There are pictures out now.

http://www.nytimes.com/2010/02/16/science/16archeo.html

After having seen them, I can say I'm more convinced of their human origin now, but I'm still somewhat suspicious of their dating.

It seems one of the ideas is that they eroded out of a cave and then fell onto the terraces where they were found, which seems to me to be a pretty long chain of events (and why do they have to start in caves anyways?).

I'd ask you Julein, how do these compare to some of the assemblages you've seen come out of Sicily or Sardinia?

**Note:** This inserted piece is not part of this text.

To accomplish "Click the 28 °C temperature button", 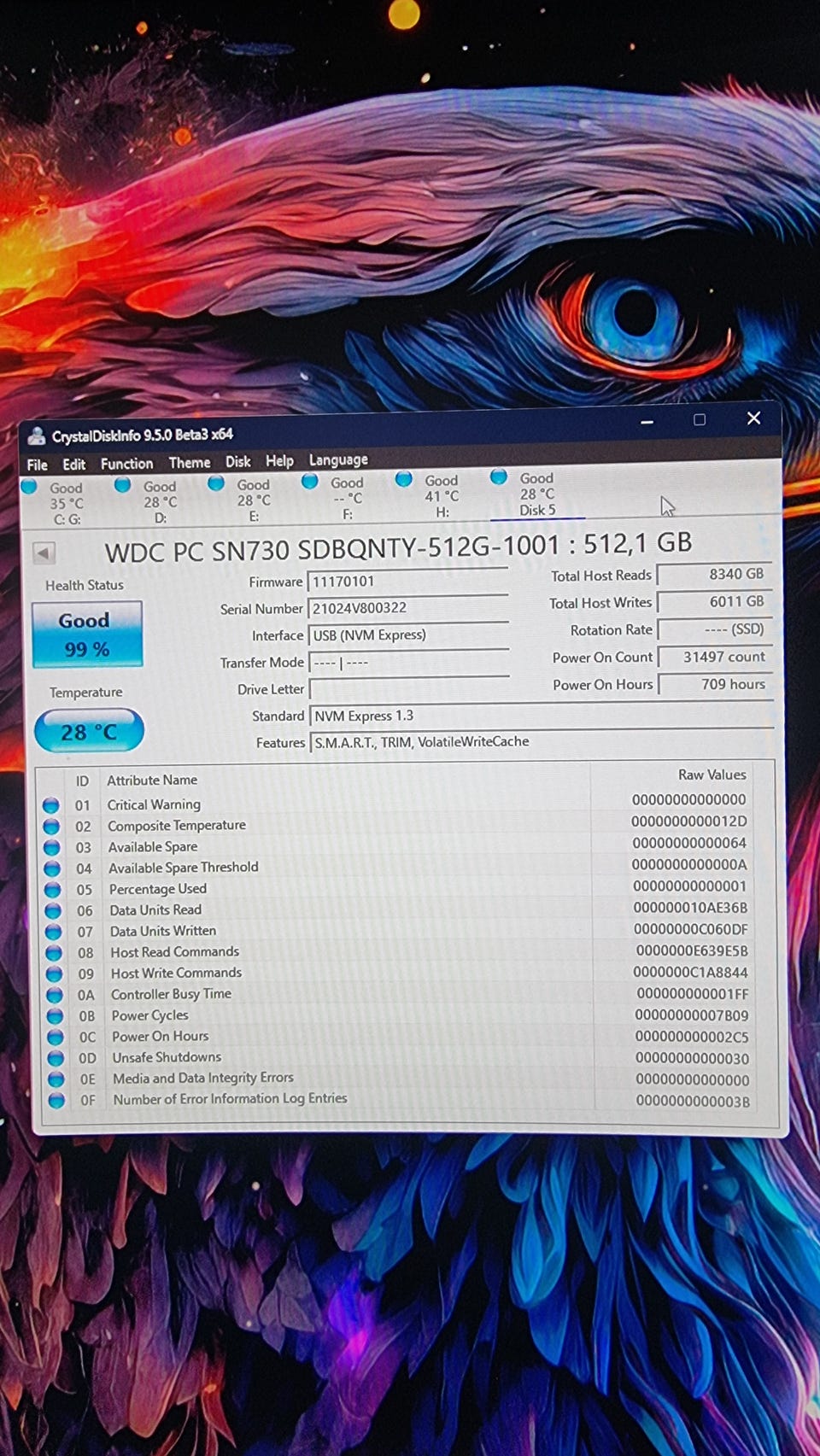I will pos(89,732).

Julien Riel-Salvatore said...

CAG -
sorry for the delayed reply. I'm hoping to write more about the Cretan handaxes shortly, in the context of another paper... for what it's worth, these handaxes look verycoarse, which is not unexpected given that they were made on quartz... which kind of makes you wonder why better raw materials were not used if they could be procured elsewhere on the island.

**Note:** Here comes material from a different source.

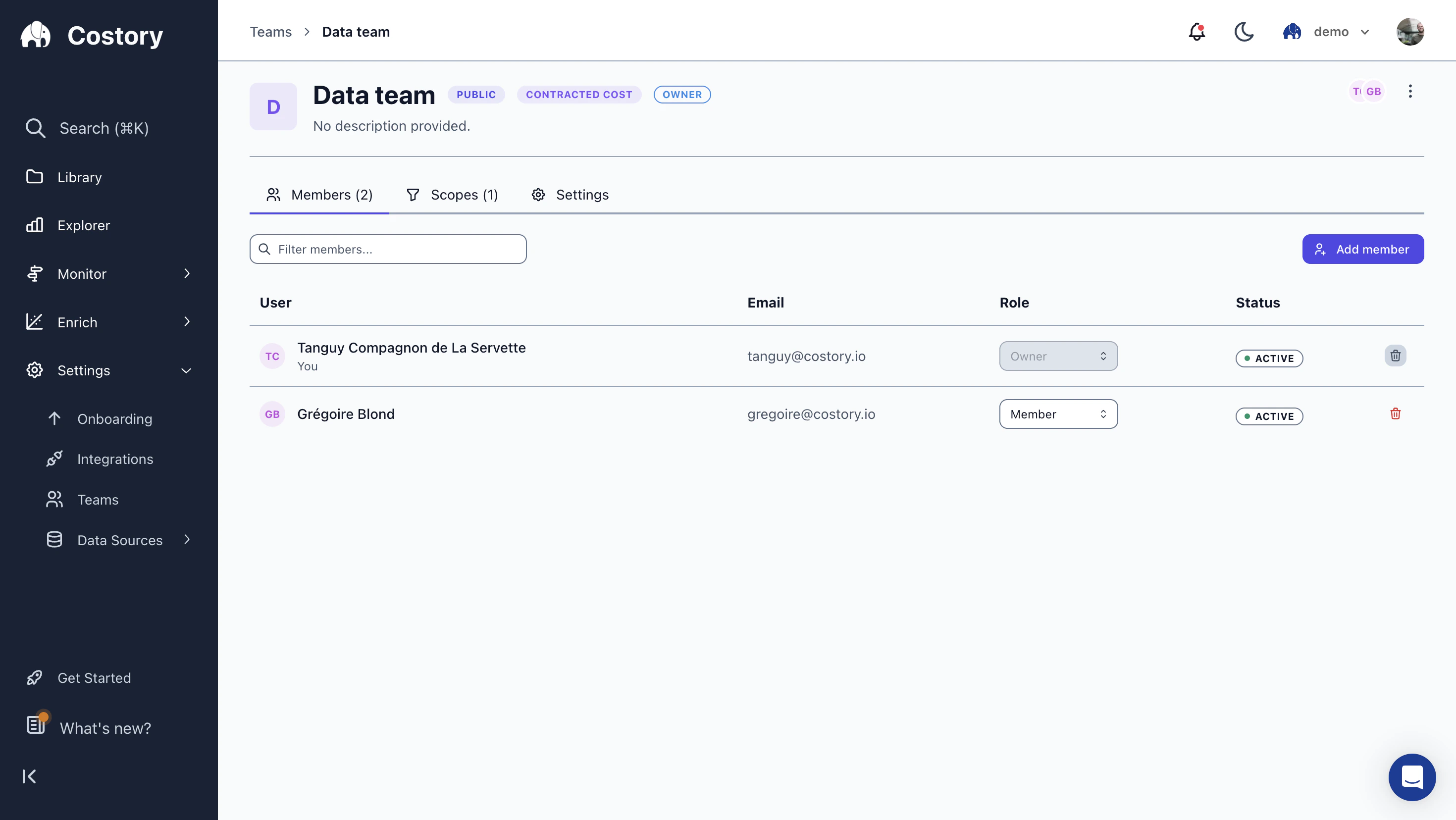Open the Integrations settings page
The image size is (1456, 820).
[x=115, y=459]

Julien Riel-Salvatore said...

CAG -
with much delay, the post I was talking about is now up. As far as to how comparable this stuff looks to the Sicilian and Sardinian stuff, the fact that it's on quartz makes it look pretty different. Also, the Sardinian stuff is generally describes as a 'Clactonian', mainly flake-based industry, whereas the Sicilian stuff is described as both a 'chopper/chopping tool' complex (i.e., a few coarse flakes knocked off the edges of large-ish pebbles) and a coarse 'Clactonian' flake-based industry. What's in question here is the man-made nature of some of these artifacts, and when they're credible, their actual age, especially since coarse, expedient tools are manufactured reminiscent of LP tools are found in later periods of prehistory.